The token has recorded three consecutive days of gains, successfully breaking above the key $24 liquidity zone and reinforcing its bullish market structure.
However, while the broader trend remains positive, derivatives data suggests traders are becoming increasingly cautious about the sustainability of the rally.
The divergence between price action and positioning data could set the stage for heightened volatility in the coming sessions.
Large holders have continued accumulating DEXE over the past 24 hours, extending a trend that has supported the token's recent breakout.
However, on-chain data indicates that the pace of accumulation is beginning to slow. While whales are still placing buy orders, the size and frequency of purchases appear less aggressive than during the initial stages of the rally.
A slowdown in accumulation does not necessarily indicate a reversal, but it often signals that larger investors are becoming more selective after a strong price advance.
For bulls, continued whale participation remains important as the market approaches higher resistance levels.
While spot-market activity remains relatively supportive, derivatives traders are increasingly positioning for downside risk.
Long/short ratio data shows a growing dominance of short positions across multiple lower time frames.

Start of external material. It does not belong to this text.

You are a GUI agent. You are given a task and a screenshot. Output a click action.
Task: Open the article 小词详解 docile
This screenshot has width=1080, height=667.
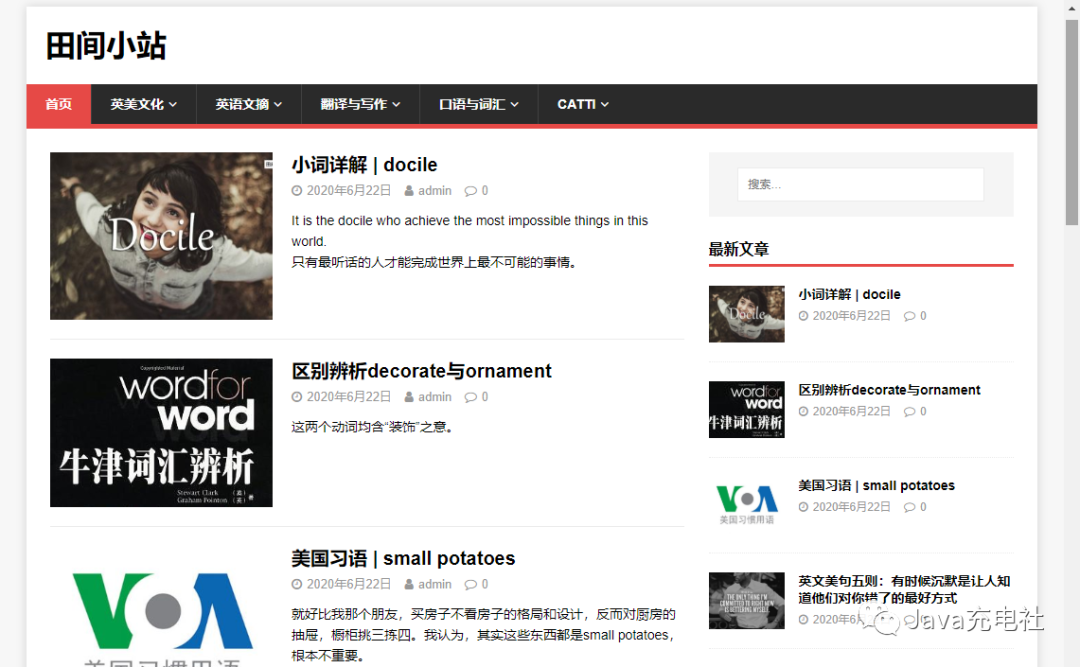[x=365, y=164]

Currently, bearish traders account for roughly 60% of total market exposure, highlighting a significant shift in sentiment compared to earlier stages of the rally.
The increase in short positioning suggests some market participants expect a pullback after DEXE's recent gains.
However, elevated short exposure can also create conditions for a short squeeze if the token continues moving higher, forcing bearish traders to close positions and adding fuel to the rally.
Despite growing bearish activity, DEXE's technical structure remains constructive.
The token has posted three straight days of gains and successfully cleared the major liquidity zone around $24, turning a key resistance zone into support.
Market liquidity data shows the next significant concentration of liquidity sitting near $32, making it the most important upside target if buyers maintain control.
Price tends to gravitate toward large liquidity clusters, particularly during periods of strong momentum. Moreso, given that the token is now trading above both 20-day and 50-day Exponential Moving Averages(EMAs).
Although short-term sentiment is becoming more cautious, the broader outlook continues to favor the bulls.
Several liquidity clusters remain positioned above the current market price, suggesting there is still substantial room for upside if demand remains intact. Combined with continued whale accumulation and a strong technical structure, the long-term bullish thesis remains largely unchanged.
As it stands, traders are watching whether sellers can translate their growing derivatives presence into actual downside pressure. If they fail, DEXE could continue its bullish run toward the next major liquidity zone at $32, potentially triggering another wave of buying activity along the way.